* Supplied passage:
-------

Topic 5 LASSO: Shrinkage/Regularization

Learning Goals

Explain how ordinary and penalized least squares are similar and different with regard to (1) the form of the objective function and (2) the goal of variable selection
Explain why variable scaling is important for the performance of shrinkage methods
Explain how the lambda tuning parameter affects model performance and how this is related to overfitting
Describe how output from LASSO models can give a measure of variable importance

Slides from today are available here.

LASSO models in `caret`

To build LASSO models in caret, first load the package and set the seed for the random number generator to ensure reproducible results:

library(caret)
set.seed(___) # Pick your favorite number to fill in the parentheses

Then adapt the following code:

# Perform LASSO
lasso_mod <- train(
    y ~ .,
    data = ___,
    method = "glmnet",
    tuneGrid = data.frame(alpha = 1, lambda = seq(___, ___, length.out = ___)),
    trControl = trainControl(method = "cv", number = ___, selectionFunction = ___),
    metric = "MAE",
    na.action = na.omit
)

Argument	Meaning
`y ~ .`	Shorthand for the model of `y` by all possible predictors `x` in the data (every other variable in the dataset except `y`)
`data`	Sample data which only includes `y` and potential predictors `x`. (Make sure to remove unneeded variables with `select(-variable)` first.)
`method`	`"glmnet"` implements the LASSO and other regularization methods
`tuneGrid`	A mini-dataset (`data.frame`) of tuning parameters. `alpha = 1` specifies that we’re interested in the LASSO (not a different regularization method, like ridge regression). `lambda = seq(begin, end, length.out = # values in sequence)` specifies that LASSO should be run for each tuning parameter value in the specified sequence.
`trControl`	Use cross-validation to estimate test performance for each LASSO model fit (corresponding to each tuning parameter in `tuneGrid`). The process used to pick a final model from among these is indicated by the `selectionFunction` argument, options including `"best"` and `"oneSE"`. The `best` option will pick the model with the best metric. The `oneSE` option will pick the simplest model for which the metric is within one standard error of the best metric.
`metric`	Evaluate and compare competing LASSO models with respect to their CV-MAE.
`na.action`	Set `na.action = na.omit` to prevent errors if the data has missing values.

-------

* Data supplied:
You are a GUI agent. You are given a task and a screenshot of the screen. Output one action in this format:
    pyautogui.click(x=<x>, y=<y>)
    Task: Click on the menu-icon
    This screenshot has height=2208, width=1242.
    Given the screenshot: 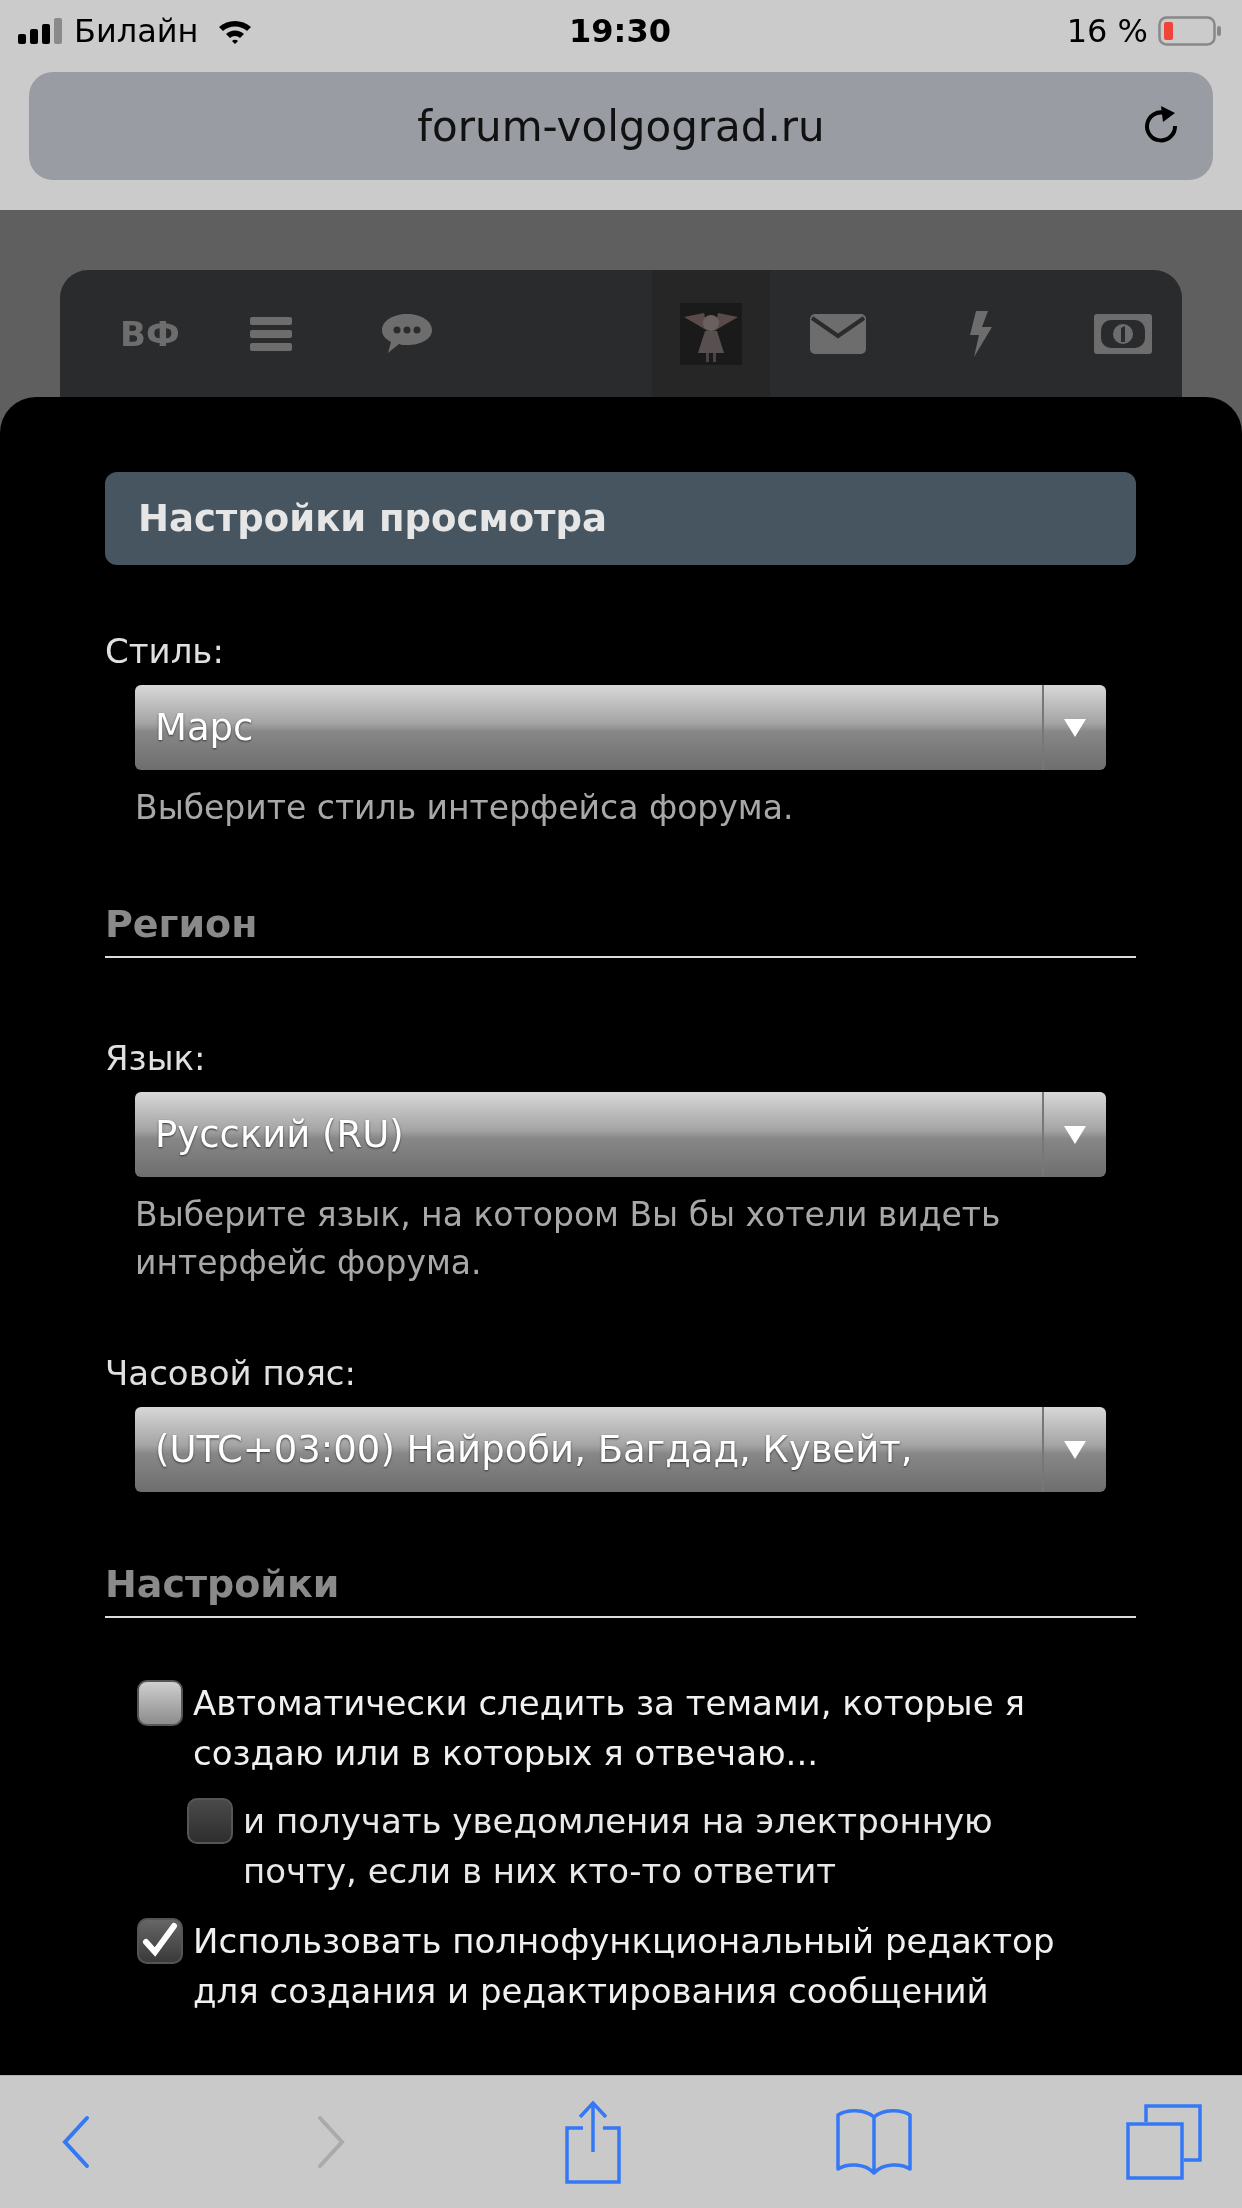 What is the action you would take?
    pyautogui.click(x=270, y=334)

-------

* Aim of the exercise: Echo the part of the LASSO page that begins at the words "Explain how ordinary" and stops after "library(caret)".

* Your response:
Explain how ordinary and penalized least squares are similar and different with regard to (1) the form of the objective function and (2) the goal of variable selection
Explain why variable scaling is important for the performance of shrinkage methods
Explain how the lambda tuning parameter affects model performance and how this is related to overfitting
Describe how output from LASSO models can give a measure of variable importance

Slides from today are available here.

LASSO models in `caret`

To build LASSO models in caret, first load the package and set the seed for the random number generator to ensure reproducible results:

library(caret)